**Instrucciones:**
Vuelva a escribir, sin ningún cambio, el tramo de filas que empieza en la que contiene "Click the smiley emoji on Clip - 1" y termina en la que contiene "Action: click(x=963, y=28)", ambas incluidas.

─── Material proporcionado

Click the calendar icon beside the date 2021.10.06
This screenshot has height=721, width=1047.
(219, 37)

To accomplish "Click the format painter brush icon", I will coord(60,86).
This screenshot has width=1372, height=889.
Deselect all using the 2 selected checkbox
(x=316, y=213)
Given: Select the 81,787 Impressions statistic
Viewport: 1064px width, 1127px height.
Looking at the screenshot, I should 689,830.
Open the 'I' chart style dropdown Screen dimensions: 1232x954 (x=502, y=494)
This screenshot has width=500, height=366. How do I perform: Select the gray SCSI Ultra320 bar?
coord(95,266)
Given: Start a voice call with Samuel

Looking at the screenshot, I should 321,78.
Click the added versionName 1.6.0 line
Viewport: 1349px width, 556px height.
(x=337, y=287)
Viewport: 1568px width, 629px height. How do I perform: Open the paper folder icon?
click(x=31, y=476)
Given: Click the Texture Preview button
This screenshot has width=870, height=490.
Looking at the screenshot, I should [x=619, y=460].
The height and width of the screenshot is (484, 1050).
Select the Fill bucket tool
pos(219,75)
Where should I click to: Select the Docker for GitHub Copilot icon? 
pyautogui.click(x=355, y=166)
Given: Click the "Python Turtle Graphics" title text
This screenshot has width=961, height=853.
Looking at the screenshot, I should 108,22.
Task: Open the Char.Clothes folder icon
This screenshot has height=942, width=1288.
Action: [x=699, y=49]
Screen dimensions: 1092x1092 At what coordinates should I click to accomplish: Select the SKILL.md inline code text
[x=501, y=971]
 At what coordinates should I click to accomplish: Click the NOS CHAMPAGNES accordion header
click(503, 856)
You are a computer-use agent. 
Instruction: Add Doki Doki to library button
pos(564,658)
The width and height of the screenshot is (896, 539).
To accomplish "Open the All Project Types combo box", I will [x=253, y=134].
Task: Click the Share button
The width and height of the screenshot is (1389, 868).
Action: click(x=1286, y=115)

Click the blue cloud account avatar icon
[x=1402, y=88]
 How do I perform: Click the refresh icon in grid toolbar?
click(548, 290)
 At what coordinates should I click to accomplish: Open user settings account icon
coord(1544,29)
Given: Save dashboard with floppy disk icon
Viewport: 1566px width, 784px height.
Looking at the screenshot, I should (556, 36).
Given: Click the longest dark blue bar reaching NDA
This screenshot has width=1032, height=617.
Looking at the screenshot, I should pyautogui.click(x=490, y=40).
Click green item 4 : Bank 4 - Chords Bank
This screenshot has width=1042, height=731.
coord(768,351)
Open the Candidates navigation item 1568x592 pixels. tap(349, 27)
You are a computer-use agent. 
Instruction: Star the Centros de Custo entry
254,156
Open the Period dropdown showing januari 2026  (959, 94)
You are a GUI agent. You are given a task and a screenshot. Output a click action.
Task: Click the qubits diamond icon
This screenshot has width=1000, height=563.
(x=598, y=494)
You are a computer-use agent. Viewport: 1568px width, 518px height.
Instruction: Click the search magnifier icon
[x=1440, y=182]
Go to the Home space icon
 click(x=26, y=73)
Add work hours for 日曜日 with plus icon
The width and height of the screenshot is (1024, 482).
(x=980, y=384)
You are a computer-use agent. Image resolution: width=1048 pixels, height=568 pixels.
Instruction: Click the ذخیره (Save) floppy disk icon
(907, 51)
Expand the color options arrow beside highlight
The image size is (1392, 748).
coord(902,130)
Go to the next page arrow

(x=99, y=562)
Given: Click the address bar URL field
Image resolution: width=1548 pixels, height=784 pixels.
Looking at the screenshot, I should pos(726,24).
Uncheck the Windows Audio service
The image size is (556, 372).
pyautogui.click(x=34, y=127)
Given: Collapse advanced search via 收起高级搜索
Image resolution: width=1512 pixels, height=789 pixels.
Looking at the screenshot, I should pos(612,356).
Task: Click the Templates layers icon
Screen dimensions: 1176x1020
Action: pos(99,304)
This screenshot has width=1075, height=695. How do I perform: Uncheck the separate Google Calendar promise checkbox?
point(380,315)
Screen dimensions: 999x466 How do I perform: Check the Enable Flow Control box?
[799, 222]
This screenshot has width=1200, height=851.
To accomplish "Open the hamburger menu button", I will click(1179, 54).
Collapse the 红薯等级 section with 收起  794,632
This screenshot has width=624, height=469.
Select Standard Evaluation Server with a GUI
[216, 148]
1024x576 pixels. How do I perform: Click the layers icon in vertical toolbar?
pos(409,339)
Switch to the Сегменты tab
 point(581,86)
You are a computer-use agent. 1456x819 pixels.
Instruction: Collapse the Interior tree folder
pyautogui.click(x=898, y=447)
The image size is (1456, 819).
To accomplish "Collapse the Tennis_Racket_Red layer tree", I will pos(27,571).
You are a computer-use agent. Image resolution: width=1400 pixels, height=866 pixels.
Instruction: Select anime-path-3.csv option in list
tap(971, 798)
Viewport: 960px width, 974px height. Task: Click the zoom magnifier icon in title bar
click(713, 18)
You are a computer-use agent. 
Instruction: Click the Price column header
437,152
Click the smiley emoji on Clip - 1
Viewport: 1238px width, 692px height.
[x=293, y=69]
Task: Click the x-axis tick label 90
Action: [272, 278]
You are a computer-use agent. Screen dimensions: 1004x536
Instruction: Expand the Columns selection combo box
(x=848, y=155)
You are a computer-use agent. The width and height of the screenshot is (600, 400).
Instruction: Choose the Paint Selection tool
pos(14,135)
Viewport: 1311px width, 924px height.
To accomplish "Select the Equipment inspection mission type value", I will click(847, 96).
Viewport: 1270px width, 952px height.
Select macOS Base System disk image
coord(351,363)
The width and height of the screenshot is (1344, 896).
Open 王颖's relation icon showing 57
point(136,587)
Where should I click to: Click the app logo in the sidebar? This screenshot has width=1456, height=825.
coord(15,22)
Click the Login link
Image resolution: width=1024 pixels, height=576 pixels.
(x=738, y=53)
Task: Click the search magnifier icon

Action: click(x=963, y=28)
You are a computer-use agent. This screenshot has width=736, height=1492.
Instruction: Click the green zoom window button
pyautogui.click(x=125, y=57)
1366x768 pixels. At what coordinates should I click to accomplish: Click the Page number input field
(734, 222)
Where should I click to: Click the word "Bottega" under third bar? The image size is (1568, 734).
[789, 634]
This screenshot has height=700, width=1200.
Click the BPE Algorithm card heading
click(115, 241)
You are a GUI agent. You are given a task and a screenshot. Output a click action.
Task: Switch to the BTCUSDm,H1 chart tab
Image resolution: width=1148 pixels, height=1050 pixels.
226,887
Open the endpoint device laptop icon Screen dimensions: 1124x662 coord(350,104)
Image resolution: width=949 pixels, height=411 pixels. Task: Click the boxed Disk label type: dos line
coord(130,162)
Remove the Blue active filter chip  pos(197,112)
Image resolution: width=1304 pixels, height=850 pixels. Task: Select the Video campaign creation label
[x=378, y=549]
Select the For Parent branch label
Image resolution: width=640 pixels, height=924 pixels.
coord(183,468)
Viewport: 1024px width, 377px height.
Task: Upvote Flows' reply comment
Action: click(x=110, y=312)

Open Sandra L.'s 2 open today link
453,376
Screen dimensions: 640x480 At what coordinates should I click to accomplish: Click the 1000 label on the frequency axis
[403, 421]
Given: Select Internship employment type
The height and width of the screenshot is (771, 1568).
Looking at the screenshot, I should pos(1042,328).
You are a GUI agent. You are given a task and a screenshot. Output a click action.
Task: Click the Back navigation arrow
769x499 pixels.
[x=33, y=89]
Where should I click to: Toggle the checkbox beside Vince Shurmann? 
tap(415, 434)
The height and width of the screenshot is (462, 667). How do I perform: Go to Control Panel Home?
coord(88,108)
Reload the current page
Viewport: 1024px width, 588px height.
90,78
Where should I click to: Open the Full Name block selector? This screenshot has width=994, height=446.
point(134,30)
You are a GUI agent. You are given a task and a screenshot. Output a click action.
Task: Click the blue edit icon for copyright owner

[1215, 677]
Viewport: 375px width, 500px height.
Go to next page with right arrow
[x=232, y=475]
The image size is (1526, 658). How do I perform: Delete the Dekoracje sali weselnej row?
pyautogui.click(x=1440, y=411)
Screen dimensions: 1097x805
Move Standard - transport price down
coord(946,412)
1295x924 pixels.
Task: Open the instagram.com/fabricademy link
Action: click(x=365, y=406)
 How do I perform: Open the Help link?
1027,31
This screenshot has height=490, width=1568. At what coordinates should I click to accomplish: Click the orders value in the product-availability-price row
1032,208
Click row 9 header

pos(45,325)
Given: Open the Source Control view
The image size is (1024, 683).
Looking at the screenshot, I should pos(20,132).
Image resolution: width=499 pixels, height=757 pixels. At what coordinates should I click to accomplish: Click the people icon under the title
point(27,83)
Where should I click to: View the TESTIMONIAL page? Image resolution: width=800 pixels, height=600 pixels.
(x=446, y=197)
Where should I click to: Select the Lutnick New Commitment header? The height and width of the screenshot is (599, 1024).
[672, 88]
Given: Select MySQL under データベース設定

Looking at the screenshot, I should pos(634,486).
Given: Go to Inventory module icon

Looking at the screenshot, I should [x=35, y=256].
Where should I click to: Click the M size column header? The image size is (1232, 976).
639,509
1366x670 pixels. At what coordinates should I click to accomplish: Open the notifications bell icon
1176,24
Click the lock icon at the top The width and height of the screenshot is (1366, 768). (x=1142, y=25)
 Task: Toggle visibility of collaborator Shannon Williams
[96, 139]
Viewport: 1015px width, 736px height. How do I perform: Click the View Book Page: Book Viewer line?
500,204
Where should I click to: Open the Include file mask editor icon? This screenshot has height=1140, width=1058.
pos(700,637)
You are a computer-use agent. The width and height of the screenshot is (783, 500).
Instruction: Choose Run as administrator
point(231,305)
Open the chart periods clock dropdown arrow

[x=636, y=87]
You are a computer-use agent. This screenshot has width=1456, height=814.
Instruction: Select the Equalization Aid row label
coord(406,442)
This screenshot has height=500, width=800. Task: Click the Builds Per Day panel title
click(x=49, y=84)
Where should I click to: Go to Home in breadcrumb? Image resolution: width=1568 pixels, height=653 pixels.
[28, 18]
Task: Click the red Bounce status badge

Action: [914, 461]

──────

**Respuesta:**
Click the smiley emoji on Clip - 1
Viewport: 1238px width, 692px height.
[x=293, y=69]
Task: Click the x-axis tick label 90
Action: [272, 278]
You are a computer-use agent. Screen dimensions: 1004x536
Instruction: Expand the Columns selection combo box
(x=848, y=155)
You are a computer-use agent. The width and height of the screenshot is (600, 400).
Instruction: Choose the Paint Selection tool
pos(14,135)
Viewport: 1311px width, 924px height.
To accomplish "Select the Equipment inspection mission type value", I will click(847, 96).
Viewport: 1270px width, 952px height.
Select macOS Base System disk image
coord(351,363)
The width and height of the screenshot is (1344, 896).
Open 王颖's relation icon showing 57
point(136,587)
Where should I click to: Click the app logo in the sidebar? This screenshot has width=1456, height=825.
coord(15,22)
Click the Login link
Image resolution: width=1024 pixels, height=576 pixels.
(x=738, y=53)
Task: Click the search magnifier icon

Action: click(x=963, y=28)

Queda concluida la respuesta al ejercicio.